その本の表紙には、タイトルが、縦書き二行で、下の図のように書いてあったのでした(^_^;)
建猫
築の
家 
(↑これ、ちゃんと見えてるかな? 縦書き二行で『猫の/建築家』となっているつもりなんですが、レイアウト崩れてたらごめんなさい)

★夫が、ある駅の公衆トイレの個室に入ったときの話です。
 洋式トイレに座った時、正面のドアの内側の、ちょうど座った時に目の高さになる位置に、

『良く来たな。まあ、座れや』

 ……という落書きがしてあったそうです(^_^;)
 夫は、心の中で、「言われなくても座るよ(^_^;)」と突っ込んだそうです。

★子供たちがアニメを見ていました。どうやら、正体を隠して人間界で暮らしている人魚のプリンセスたちが、学校に通ったり恋をしたり、美少女戦士に変身して戦ったりするお話らしいです。
 で、このマーメイド・プリンセスは、『ピンク真珠のマーメイド・プリンセス』や『ブルー真珠のマーメイド・プリンセス』など、何人かいるらしいのですが……。
 テレビに映った緑の髪の少女を見た悪役たちの、
「あ、あれは! まさか、不倫心中のマーメイド・プリンセス!?」というセリフに、びっくり。
 ……なに、それ? 不倫の末に心中を計って失敗し、人魚界を追放された悲劇のプリンセスとかでしょうか? 子供番組で、そんなのって、あり?
 不思議に思いながらしばらく見ていて、ふと気がつきました。その美少女は、『ピンク』・『ブルー』に次ぐ新しい仲間、『グリーン真珠のマーメイド・プリンセス』だったのでした。



 近況報告・ ショック……猫がボケた(T-T)

 先日、食卓の上に並べておいた夕食のおかずの焼き魚を、飼い猫に盗られました……(T-T)
 超ショックです!!
 いえ、猫を飼っている家の中には、そんなの日常茶飯事で、テーブルに置いた魚の皿から目を離すのがいけないという家もあるでしょうが、うちではいままで、そんなこと一度もなかったんです!! 食事の仕度の時、肉でも魚でも、早く出来たおかずから先にテーブルに運んでおいて、それからのんびり他のおかずを作って運んでも、ぜんぜんだいじょうぶだったんです!

 本当なんですよ、ウチの猫は、テーブルの上に魚が乗っていても絶対に手を出さなかったのです。

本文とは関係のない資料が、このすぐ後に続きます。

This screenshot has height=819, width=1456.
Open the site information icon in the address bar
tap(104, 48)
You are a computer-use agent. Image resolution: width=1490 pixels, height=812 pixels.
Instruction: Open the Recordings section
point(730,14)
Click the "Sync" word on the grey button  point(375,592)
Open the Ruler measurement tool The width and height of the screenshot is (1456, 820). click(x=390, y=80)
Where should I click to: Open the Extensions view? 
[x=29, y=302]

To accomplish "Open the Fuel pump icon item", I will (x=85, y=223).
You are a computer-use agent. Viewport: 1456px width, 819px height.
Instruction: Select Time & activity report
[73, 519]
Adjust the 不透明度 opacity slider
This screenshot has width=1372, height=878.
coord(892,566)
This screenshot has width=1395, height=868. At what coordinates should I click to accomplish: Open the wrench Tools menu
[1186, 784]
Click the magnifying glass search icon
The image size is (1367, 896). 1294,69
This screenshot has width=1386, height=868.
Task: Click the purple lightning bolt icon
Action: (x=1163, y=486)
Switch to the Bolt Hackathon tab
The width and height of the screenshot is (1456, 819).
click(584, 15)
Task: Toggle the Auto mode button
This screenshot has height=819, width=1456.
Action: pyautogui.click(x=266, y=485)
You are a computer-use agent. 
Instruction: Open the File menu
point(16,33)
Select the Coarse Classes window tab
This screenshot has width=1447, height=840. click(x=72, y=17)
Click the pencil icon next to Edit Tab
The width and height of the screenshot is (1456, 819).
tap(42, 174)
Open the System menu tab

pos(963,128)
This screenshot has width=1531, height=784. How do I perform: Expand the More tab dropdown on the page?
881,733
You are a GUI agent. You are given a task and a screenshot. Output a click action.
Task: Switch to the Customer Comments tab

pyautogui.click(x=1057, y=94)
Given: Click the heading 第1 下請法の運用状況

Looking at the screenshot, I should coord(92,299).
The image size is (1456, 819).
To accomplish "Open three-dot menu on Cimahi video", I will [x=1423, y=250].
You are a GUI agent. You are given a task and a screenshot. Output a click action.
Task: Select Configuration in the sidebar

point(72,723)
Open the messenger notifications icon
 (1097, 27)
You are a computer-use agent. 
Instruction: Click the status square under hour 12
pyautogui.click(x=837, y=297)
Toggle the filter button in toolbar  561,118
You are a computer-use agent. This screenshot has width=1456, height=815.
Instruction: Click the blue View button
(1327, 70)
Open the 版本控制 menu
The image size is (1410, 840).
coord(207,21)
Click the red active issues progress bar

まず、人間の食べ物は一切食べさせずに育てたし、さらに、食卓と台所の流し台には絶対に乗らない・手も掛けないようにしつけてあったのです。
 良く、猫にはしつけはきかないと思われることがあるようですが、そんなことはありません。とにかく、ウチの猫は、箪笥の上とかテレビの上とか洗面台には乗ってもいいけど食卓と流し台だけはダメということを、ちゃんと理解していました。また、人間の食べ物には、目の前にあっても決して手を出さなかったのです。

 ちなみに、人間の食べ物に手を出させないようにするのには、どうしたかというと、子猫のときからキャットフード以外の食べ物を一度も与えず、人間の食べ物の味を覚えさせなかったのです。
 食事のときに猫におねだりされるのが嬉しくてしょうがない人や、猫に晩酌の相手をさせるのが何より楽しみという人は、猫の健康に害のない範囲でそうすればいいと思いますが、私は、猫と一緒に生活する上で、人間の食事中にしつこく騒がれたり料理中に食材から目を離せなかったりするのは嫌だったので。
 人間の食べ物は味が濃いし、猫に有害な素材が混じっていることもあるので、その方が、猫の健康のためにもいいのです。
 これは、子猫の頃から単独で室内飼いだったから出来たことでしょうが……。

 この、キャットフード単独の食生活のおかげか、ウチの猫は、健康に長生きして、もう14歳半。猫としては、かなりの老齢です。
 そんなおばあさん猫が、突然、やんちゃ盛りの子猫の頃にもやらなかった食卓の魚泥棒を……!!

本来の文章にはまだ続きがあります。